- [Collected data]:
-.-.-

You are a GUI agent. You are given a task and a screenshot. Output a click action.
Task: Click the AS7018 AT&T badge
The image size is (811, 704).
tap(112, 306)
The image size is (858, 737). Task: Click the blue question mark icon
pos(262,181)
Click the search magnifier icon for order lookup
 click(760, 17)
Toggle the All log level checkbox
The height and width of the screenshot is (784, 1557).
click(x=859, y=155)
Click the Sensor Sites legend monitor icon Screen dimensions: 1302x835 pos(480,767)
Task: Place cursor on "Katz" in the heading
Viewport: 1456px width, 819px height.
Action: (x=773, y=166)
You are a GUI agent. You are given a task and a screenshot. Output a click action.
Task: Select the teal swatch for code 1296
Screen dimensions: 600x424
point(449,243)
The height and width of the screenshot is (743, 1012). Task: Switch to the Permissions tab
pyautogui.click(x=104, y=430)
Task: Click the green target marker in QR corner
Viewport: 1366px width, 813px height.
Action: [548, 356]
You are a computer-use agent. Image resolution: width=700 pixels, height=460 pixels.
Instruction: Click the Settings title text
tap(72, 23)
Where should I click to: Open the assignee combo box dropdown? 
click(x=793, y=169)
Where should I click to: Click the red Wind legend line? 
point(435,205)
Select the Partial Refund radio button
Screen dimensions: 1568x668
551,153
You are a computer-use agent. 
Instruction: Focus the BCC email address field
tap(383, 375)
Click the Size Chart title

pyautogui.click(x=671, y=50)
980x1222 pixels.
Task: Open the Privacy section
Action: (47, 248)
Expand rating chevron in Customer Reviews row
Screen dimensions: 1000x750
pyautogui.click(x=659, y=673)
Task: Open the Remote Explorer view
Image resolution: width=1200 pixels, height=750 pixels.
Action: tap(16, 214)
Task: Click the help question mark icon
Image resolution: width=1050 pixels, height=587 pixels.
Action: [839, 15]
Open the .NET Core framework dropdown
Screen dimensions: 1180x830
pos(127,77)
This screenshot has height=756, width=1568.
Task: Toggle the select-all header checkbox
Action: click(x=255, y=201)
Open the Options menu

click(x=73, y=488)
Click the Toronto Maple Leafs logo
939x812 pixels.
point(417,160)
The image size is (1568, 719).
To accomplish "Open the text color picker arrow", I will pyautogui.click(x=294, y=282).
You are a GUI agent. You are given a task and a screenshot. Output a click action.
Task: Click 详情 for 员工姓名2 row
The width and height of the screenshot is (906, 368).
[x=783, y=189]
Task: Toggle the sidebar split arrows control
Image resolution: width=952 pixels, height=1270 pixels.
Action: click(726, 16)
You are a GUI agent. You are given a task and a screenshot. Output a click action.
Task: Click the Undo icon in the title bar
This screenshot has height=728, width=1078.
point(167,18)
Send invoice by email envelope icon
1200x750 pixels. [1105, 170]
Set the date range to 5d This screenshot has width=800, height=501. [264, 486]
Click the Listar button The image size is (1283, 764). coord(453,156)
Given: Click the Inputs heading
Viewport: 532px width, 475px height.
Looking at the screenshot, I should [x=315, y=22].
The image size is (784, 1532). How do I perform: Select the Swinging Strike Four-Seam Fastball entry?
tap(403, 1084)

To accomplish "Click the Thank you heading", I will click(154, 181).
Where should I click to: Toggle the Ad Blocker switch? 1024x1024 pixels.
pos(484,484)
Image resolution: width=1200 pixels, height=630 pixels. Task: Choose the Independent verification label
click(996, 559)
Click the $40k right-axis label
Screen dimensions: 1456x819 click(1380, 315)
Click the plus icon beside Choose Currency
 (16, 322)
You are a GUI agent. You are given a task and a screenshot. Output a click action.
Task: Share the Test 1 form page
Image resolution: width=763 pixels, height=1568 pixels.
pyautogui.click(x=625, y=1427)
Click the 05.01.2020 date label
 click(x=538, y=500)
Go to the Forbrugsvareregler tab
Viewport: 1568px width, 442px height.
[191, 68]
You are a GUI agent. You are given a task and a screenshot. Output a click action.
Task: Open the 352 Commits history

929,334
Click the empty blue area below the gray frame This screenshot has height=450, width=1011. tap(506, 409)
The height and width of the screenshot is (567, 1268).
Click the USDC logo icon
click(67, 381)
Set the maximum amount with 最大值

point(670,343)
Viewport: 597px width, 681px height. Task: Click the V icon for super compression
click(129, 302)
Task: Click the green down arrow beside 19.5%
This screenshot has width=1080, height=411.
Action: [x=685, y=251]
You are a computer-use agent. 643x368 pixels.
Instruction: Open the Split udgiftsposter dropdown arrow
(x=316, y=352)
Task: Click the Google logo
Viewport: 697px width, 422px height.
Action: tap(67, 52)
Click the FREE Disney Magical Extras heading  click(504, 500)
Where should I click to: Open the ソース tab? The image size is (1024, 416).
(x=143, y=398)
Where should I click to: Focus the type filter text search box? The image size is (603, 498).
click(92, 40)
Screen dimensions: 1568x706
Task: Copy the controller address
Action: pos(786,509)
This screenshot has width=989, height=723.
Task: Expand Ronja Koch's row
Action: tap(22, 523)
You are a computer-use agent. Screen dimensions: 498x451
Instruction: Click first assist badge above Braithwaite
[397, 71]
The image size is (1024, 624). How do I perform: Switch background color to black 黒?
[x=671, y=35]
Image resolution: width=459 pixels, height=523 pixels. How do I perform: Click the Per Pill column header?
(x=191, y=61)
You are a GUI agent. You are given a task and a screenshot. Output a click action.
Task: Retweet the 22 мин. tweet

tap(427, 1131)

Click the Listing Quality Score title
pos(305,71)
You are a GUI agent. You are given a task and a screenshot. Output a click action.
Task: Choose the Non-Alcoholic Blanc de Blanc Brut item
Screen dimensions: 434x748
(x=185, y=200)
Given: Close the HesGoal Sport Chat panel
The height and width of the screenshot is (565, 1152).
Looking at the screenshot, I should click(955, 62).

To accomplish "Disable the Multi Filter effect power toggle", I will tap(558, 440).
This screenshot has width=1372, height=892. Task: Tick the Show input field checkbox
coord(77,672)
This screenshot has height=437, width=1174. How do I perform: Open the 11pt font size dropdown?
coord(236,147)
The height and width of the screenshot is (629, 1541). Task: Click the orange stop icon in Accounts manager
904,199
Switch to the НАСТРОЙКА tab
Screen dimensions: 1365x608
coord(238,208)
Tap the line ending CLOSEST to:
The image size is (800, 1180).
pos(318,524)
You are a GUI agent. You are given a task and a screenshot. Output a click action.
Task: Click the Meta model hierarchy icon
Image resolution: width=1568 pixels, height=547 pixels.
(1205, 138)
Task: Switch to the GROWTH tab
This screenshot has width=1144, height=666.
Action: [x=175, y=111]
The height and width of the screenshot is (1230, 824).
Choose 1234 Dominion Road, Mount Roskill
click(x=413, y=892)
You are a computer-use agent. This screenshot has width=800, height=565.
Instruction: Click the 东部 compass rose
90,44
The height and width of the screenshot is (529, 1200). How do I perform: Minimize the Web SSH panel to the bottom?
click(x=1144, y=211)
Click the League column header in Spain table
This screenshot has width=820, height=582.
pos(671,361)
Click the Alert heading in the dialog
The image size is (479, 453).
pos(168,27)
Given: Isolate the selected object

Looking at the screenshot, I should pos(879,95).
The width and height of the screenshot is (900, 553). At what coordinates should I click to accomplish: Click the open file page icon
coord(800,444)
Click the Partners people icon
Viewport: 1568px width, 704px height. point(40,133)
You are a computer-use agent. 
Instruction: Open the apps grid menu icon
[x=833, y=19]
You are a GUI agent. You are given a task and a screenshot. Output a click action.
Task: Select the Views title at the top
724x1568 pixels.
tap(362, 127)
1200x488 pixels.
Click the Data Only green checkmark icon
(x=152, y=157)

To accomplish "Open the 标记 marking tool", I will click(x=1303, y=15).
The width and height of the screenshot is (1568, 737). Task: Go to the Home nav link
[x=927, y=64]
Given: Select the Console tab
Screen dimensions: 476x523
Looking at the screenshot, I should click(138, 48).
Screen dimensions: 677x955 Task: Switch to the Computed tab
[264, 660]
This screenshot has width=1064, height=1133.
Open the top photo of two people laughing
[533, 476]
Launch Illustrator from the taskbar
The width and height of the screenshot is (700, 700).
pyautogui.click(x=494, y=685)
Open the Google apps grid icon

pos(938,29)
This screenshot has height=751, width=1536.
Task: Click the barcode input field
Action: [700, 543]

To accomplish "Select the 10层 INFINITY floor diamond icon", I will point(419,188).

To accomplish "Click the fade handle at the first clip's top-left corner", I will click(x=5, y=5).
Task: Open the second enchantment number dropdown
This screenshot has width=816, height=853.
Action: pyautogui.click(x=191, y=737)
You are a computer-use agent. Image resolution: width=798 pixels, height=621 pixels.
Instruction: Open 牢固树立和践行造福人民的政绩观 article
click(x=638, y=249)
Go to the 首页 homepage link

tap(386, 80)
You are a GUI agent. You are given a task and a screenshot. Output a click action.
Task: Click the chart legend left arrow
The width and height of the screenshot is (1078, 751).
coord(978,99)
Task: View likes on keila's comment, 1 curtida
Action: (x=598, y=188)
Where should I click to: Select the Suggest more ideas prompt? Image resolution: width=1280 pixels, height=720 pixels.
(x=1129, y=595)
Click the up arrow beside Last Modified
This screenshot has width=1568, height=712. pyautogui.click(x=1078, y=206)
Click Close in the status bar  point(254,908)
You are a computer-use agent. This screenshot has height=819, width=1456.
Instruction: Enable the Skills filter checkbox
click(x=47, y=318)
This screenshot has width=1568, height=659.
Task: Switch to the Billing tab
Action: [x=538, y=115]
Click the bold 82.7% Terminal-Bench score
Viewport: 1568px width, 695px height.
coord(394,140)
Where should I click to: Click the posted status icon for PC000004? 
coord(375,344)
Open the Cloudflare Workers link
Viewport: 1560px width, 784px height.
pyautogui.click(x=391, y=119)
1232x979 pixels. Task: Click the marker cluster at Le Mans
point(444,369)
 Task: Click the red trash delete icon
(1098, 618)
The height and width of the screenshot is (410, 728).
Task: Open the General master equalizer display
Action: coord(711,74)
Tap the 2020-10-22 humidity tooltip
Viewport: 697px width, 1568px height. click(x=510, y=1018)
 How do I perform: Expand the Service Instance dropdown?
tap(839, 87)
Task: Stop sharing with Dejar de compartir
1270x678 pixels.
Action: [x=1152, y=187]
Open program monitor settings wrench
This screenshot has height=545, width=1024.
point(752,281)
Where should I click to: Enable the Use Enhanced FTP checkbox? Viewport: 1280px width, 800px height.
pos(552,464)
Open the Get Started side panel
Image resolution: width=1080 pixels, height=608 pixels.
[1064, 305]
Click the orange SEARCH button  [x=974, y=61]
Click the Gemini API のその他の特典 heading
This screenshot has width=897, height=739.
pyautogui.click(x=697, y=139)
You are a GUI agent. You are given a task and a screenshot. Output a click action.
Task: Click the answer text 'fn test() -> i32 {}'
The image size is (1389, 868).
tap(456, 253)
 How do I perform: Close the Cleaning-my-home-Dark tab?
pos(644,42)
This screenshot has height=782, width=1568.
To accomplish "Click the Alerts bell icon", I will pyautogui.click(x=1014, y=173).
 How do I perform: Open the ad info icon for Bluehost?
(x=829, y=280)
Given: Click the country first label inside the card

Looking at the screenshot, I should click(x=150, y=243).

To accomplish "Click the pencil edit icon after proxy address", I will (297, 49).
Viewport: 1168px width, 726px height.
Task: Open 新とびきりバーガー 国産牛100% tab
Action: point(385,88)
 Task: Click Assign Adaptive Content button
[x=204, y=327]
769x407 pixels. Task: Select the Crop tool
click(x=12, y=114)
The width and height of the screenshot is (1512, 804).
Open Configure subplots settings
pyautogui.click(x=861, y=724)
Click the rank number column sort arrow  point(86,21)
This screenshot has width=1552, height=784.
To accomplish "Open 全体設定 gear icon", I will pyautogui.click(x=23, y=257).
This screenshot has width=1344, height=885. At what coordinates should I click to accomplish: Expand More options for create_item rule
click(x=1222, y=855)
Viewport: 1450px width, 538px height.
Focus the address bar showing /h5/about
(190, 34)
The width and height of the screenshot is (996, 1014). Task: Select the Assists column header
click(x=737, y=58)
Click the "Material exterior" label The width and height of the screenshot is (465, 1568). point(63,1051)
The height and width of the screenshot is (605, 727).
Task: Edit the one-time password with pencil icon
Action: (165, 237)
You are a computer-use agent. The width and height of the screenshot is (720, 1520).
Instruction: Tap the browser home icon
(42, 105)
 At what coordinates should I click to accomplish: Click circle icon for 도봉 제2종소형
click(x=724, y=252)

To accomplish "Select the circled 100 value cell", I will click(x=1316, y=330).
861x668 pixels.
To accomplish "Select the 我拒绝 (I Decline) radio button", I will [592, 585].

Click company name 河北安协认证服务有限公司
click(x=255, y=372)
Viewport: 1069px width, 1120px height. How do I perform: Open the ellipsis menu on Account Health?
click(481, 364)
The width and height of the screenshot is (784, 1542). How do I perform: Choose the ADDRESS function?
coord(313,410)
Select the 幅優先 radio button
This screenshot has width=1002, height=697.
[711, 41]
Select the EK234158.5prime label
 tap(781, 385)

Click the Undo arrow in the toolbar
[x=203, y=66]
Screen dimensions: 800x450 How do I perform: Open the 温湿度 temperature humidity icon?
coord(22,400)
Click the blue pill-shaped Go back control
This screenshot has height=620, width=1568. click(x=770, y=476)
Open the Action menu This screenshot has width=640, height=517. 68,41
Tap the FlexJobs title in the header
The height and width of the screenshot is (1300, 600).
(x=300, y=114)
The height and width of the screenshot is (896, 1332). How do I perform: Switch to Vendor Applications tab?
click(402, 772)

-.-.-

- [Exercise]: Starting at the line that contains "The height and width of the screenshot is (896, 1332).", transcribe every line through the last line of the entries above, exactly, and nothing else.

- [Result of this task]:
The height and width of the screenshot is (896, 1332). How do I perform: Switch to Vendor Applications tab?
click(402, 772)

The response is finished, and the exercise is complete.